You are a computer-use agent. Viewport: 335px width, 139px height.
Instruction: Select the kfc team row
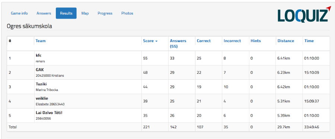coord(168,58)
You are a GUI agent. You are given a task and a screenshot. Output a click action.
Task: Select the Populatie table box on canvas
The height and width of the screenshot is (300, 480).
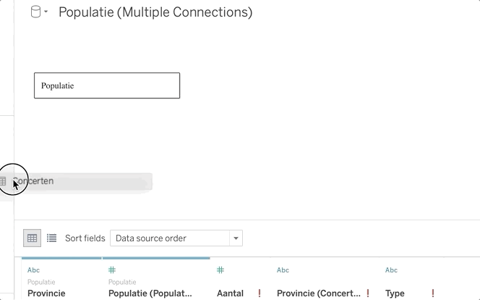pyautogui.click(x=107, y=86)
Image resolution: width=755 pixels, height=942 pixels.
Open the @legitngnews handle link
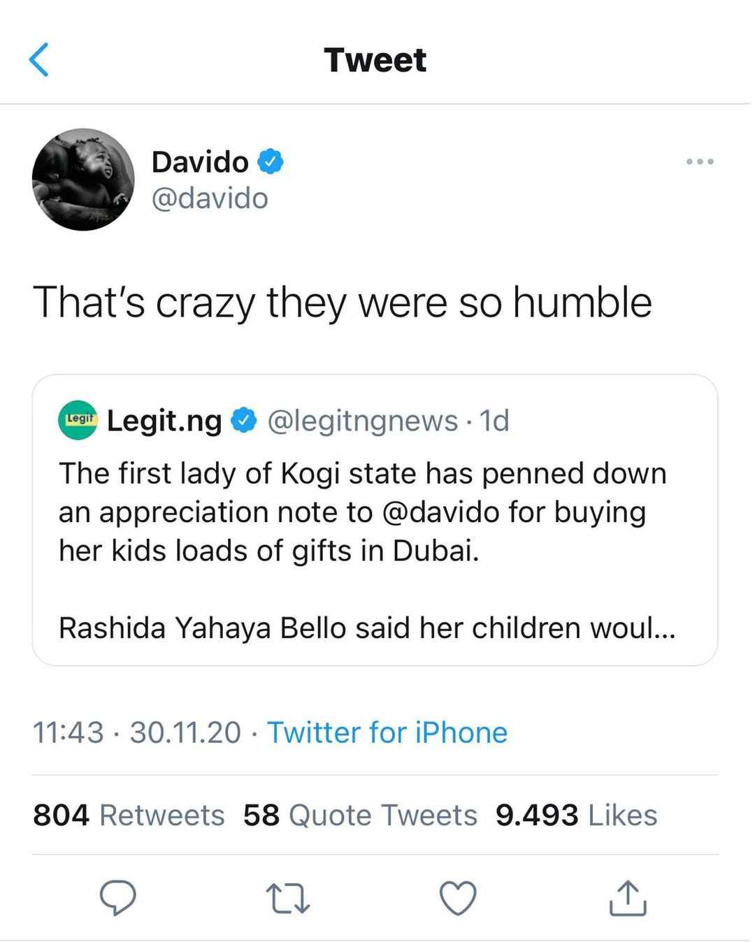tap(363, 421)

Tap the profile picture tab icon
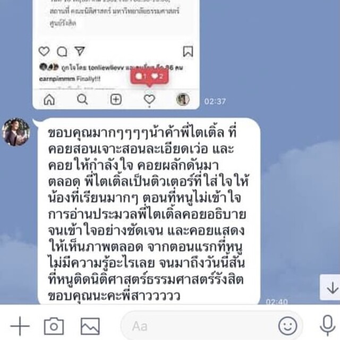(x=183, y=99)
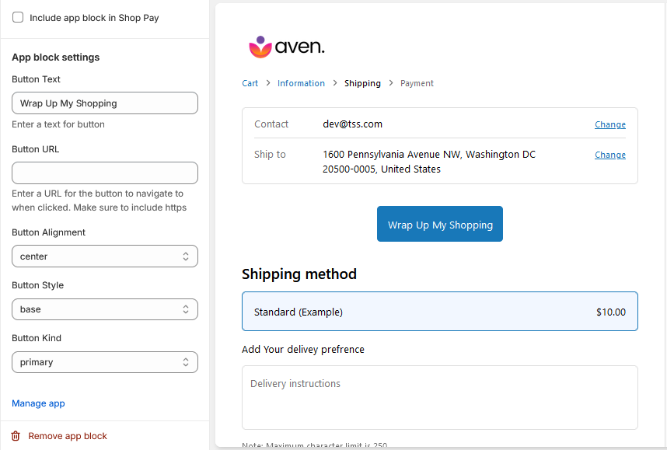Select Standard (Example) shipping method

point(439,312)
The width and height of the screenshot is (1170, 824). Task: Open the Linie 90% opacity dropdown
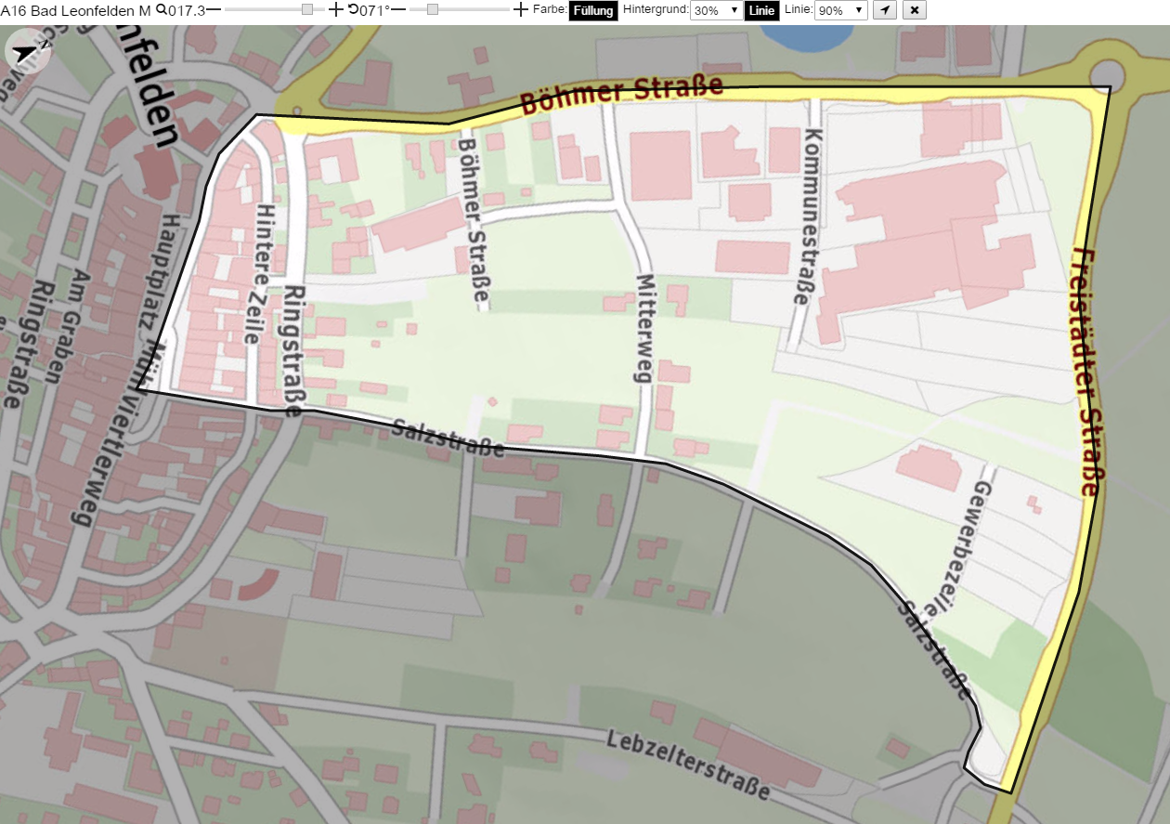(x=841, y=11)
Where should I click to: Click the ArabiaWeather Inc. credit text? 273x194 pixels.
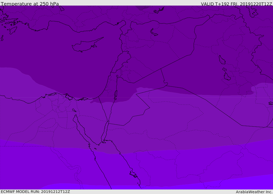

-=-=-

Directions for this task:
For the data above, return an exact copy that contains no pictures.

Solution:
You are a computer-use agent. Viewport: 335px width, 139px height.
Instruction: Select the kfc team row
coord(168,58)
You are a GUI agent. You are given a task and a screenshot. Output a click action.
Task: Select the Populatie table box on canvas
The height and width of the screenshot is (300, 480).
pyautogui.click(x=107, y=86)
Image resolution: width=755 pixels, height=942 pixels.
Open the @legitngnews handle link
tap(363, 421)

Tap the profile picture tab icon
(x=183, y=99)
Select Standard (Example) shipping method

point(439,312)
The width and height of the screenshot is (1170, 824). Task: Open the Linie 90% opacity dropdown
(x=841, y=11)
Where should I click to: Click the ArabiaWeather Inc. credit text? 273x194 pixels.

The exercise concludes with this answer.